Records
· · · · ·
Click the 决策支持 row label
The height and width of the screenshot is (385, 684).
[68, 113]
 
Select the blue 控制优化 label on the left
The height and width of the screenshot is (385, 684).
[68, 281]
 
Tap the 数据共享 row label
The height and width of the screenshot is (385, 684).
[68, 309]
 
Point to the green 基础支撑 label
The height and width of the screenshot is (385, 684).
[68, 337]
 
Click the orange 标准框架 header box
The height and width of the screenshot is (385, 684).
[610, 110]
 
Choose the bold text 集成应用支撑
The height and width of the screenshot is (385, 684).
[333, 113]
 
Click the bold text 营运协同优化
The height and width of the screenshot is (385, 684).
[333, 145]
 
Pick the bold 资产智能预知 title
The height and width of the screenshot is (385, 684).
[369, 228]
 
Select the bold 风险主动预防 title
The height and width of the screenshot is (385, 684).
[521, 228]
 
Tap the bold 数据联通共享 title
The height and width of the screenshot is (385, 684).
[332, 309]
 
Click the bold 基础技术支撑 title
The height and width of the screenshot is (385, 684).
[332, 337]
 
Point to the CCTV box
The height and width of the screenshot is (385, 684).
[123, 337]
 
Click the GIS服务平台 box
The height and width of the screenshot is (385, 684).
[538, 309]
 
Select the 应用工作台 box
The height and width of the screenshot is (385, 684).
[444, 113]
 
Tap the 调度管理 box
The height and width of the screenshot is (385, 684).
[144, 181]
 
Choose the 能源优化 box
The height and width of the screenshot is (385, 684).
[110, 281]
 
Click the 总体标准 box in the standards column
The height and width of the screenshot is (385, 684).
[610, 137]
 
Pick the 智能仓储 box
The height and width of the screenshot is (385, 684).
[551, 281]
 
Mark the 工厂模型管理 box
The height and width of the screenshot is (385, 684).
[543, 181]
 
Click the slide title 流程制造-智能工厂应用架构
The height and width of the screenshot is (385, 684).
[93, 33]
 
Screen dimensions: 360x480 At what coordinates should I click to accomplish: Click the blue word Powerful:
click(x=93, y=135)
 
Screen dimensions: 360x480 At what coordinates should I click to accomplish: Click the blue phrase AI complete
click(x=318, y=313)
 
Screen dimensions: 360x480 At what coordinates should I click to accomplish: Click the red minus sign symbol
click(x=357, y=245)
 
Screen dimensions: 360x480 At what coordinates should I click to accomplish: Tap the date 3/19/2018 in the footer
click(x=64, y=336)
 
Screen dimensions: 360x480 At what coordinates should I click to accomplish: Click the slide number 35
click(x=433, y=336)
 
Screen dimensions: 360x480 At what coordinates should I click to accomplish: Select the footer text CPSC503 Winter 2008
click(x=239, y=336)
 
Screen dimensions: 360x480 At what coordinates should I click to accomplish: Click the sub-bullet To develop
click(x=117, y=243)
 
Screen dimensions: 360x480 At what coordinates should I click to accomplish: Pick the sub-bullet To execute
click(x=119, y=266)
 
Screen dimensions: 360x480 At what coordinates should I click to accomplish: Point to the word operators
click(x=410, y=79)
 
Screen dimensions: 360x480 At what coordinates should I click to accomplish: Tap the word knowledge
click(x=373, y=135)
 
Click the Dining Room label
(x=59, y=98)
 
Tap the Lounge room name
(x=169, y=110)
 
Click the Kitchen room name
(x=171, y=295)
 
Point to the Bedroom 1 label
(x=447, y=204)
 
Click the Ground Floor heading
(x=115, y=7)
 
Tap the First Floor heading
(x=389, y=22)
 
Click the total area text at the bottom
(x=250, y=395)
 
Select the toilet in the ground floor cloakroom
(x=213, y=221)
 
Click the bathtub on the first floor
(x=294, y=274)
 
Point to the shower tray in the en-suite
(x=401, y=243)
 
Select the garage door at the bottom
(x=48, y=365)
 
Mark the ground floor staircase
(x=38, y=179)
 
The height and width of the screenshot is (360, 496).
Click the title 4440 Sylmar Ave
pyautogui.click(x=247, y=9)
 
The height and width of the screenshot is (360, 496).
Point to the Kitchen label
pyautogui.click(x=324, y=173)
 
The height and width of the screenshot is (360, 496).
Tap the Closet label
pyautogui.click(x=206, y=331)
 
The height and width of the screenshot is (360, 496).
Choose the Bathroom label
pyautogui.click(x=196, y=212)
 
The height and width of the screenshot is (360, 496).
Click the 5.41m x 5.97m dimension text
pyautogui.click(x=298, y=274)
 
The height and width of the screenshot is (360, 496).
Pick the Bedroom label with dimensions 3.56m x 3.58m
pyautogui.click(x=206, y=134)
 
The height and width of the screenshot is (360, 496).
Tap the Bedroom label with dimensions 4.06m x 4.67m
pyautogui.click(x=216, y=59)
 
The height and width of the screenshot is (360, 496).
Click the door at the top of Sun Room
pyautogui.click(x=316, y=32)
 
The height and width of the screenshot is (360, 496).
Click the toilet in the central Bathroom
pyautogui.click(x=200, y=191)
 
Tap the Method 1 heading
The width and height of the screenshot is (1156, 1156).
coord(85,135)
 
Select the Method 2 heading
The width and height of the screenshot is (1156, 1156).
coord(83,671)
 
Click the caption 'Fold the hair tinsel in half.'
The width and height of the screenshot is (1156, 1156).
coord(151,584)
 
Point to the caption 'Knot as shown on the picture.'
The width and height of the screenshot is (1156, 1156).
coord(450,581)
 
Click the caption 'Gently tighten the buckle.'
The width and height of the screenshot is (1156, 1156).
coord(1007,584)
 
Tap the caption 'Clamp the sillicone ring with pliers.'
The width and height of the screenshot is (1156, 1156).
· · · · ·
TASK PROMPT
Can you write out the material again, beginning at the line that has "Mark the 工厂模型管理 box" and stopping after the line that has "click(x=93, y=135)", with the requests included? Multiply each answer coordinate by 1.3, round to whole numbers with halves going up, and leave every other number unchanged.

RESULT FOR THIS TASK
Mark the 工厂模型管理 box
The height and width of the screenshot is (385, 684).
[706, 235]
 
Click the slide title 流程制造-智能工厂应用架构
The height and width of the screenshot is (385, 684).
[121, 43]
 
Screen dimensions: 360x480 At what coordinates should I click to accomplish: Click the blue word Powerful:
click(x=121, y=176)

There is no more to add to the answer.